**** AVAILABLE RECORDS

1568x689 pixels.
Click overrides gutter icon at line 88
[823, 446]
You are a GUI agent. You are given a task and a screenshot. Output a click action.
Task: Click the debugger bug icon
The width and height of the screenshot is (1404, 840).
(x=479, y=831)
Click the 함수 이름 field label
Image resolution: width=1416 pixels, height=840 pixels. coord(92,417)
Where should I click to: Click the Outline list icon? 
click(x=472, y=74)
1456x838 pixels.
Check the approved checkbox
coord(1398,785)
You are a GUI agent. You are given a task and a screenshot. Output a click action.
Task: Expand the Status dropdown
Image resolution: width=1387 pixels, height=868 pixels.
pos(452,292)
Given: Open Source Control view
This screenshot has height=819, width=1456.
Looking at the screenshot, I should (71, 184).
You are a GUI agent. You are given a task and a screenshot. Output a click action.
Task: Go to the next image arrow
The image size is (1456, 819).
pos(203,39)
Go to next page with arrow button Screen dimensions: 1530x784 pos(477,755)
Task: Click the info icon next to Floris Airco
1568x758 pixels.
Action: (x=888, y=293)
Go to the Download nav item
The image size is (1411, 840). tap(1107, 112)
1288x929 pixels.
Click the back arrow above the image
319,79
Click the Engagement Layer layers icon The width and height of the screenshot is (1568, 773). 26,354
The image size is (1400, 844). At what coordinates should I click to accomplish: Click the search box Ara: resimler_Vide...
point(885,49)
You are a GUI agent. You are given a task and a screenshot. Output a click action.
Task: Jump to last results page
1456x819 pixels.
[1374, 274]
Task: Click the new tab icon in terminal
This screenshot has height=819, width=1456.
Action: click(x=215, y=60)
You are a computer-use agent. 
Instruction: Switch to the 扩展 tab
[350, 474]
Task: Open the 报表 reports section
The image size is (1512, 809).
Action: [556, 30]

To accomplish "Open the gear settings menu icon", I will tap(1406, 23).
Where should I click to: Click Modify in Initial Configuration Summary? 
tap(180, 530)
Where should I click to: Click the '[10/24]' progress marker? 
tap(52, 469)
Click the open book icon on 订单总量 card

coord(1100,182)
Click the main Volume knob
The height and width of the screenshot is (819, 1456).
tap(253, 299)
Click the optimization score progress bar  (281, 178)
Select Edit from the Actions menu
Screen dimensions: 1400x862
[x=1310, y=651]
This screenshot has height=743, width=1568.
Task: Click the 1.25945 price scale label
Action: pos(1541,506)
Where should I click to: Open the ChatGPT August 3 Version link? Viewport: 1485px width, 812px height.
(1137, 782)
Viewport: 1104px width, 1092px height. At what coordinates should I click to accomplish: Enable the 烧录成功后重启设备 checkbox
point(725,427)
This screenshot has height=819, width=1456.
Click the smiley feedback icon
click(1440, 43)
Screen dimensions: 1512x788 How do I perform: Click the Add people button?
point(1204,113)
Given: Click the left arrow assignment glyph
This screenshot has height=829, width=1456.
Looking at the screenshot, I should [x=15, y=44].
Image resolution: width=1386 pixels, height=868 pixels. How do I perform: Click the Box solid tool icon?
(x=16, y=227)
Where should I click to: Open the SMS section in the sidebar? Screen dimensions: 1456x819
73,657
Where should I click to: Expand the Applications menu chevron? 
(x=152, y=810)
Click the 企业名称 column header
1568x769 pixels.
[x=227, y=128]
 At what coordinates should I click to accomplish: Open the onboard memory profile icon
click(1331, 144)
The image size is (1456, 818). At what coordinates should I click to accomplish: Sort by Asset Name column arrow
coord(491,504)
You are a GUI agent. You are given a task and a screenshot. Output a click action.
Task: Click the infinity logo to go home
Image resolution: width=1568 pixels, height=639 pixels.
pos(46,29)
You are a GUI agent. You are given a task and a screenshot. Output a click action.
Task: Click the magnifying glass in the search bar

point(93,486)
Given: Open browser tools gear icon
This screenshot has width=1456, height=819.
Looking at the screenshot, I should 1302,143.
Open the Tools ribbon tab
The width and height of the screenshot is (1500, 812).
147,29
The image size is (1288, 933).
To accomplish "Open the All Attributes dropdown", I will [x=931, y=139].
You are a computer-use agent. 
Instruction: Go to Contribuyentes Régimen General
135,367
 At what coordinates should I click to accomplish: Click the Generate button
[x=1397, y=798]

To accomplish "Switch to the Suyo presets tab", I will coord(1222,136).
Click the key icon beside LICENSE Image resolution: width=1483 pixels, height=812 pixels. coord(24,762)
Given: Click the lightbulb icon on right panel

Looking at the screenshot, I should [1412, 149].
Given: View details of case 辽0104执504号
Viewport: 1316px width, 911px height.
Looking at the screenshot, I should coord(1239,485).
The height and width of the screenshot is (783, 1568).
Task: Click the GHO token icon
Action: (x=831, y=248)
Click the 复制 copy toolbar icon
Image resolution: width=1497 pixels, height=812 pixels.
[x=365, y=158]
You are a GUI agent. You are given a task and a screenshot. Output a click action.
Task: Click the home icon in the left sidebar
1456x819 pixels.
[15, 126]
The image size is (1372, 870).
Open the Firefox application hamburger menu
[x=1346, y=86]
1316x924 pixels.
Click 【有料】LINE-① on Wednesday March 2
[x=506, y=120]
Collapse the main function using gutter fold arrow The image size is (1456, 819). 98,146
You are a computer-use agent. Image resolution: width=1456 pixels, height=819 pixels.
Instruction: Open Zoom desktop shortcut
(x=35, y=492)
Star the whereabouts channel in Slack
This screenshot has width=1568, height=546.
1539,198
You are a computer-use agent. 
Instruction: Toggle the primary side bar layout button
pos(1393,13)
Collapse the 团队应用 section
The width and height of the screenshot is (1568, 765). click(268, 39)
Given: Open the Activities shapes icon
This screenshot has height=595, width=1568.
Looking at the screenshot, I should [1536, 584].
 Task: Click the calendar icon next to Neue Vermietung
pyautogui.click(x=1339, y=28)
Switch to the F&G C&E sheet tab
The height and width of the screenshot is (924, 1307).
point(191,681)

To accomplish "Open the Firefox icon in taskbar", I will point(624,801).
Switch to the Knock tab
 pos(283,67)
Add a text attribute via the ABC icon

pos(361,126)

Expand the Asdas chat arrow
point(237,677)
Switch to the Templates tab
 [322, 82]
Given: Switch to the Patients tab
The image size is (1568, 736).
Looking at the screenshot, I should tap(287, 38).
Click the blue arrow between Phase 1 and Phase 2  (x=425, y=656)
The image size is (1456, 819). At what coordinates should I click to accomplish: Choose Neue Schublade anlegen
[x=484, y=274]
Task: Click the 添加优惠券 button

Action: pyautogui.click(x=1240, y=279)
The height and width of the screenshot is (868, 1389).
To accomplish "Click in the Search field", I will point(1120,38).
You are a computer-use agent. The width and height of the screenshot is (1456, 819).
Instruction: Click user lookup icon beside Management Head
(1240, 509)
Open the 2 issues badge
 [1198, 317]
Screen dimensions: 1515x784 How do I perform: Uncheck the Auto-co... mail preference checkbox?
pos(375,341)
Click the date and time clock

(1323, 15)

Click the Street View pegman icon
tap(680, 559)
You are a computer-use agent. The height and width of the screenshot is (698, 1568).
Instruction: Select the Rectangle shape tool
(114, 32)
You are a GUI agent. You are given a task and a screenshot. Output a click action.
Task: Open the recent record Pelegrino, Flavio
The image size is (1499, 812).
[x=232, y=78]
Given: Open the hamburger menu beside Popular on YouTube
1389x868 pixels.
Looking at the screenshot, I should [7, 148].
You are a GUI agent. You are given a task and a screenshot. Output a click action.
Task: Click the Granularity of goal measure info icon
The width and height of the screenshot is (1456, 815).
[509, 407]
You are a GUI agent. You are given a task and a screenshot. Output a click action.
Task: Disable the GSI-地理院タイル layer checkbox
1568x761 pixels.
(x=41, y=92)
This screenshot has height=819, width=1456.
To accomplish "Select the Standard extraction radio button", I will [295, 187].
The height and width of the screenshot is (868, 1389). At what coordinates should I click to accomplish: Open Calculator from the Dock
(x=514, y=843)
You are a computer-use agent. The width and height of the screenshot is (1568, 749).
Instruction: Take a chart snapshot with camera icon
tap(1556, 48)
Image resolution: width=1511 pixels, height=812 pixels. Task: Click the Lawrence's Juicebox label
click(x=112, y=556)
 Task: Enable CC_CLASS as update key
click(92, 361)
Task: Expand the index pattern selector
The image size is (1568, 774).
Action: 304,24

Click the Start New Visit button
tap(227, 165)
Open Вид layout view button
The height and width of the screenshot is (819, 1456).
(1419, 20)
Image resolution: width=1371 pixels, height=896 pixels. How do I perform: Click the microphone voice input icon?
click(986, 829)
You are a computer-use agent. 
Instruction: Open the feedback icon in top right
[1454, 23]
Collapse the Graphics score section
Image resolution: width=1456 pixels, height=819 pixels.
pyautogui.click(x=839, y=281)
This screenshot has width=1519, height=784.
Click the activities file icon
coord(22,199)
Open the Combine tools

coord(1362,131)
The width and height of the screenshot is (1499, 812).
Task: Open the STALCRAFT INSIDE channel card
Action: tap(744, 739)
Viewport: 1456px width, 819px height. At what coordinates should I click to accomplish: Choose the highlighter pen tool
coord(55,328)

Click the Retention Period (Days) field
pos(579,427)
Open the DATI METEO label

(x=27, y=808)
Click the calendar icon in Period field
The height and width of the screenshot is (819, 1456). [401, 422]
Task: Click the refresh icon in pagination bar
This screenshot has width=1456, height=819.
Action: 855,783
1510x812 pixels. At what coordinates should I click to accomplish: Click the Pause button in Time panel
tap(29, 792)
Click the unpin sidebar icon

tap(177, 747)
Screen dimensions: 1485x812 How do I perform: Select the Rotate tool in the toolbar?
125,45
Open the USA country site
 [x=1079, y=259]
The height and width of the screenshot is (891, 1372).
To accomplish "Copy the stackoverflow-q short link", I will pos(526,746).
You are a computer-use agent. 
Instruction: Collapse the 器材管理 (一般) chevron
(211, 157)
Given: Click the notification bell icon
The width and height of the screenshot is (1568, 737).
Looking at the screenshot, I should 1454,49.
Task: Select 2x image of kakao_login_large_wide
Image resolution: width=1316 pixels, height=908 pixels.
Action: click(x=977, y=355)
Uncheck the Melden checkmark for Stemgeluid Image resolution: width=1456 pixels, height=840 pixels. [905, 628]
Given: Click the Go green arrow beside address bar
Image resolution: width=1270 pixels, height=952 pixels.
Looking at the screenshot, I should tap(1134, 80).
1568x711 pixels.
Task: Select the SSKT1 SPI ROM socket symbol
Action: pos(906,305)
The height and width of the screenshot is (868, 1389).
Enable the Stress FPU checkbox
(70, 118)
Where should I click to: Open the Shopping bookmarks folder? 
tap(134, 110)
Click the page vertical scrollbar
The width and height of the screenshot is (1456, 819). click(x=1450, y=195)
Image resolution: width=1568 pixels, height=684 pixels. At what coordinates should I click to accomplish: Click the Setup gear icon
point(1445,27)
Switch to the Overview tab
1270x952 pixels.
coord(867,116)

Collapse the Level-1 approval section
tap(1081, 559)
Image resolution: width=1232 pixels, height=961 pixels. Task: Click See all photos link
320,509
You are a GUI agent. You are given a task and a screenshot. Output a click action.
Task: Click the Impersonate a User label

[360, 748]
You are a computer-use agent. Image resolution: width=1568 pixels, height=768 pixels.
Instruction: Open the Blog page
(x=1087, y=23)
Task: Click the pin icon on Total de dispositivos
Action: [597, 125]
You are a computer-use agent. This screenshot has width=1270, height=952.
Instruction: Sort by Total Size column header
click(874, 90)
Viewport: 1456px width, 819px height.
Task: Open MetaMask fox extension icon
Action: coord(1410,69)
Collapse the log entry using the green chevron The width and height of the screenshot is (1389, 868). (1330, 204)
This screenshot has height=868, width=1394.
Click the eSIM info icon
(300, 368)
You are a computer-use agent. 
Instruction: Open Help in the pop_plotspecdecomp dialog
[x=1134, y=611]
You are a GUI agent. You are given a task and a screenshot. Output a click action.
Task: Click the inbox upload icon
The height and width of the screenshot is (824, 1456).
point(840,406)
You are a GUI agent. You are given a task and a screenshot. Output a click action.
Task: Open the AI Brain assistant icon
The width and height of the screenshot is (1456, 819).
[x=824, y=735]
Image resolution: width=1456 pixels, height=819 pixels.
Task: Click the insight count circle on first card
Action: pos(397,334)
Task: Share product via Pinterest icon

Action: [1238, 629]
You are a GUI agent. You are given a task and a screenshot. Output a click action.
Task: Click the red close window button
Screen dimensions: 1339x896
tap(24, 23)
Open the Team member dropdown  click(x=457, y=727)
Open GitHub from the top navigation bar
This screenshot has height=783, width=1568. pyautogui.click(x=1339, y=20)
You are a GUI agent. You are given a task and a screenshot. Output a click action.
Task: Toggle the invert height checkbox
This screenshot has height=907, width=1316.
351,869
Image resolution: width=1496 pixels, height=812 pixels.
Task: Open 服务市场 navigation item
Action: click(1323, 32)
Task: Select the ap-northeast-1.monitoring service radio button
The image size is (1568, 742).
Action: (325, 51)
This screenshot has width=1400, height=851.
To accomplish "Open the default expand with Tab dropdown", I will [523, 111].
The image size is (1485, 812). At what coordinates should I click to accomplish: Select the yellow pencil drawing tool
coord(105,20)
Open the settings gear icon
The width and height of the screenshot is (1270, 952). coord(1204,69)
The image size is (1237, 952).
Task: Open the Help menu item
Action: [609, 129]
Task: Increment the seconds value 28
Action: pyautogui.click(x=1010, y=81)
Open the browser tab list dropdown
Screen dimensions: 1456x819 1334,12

********

§ DIRECTIONS
From the entries above, copy out every line where the string "home" appears.

§ EXERCISE ANSWER
Task: Click the infinity logo to go home
Task: Click the home icon in the left sidebar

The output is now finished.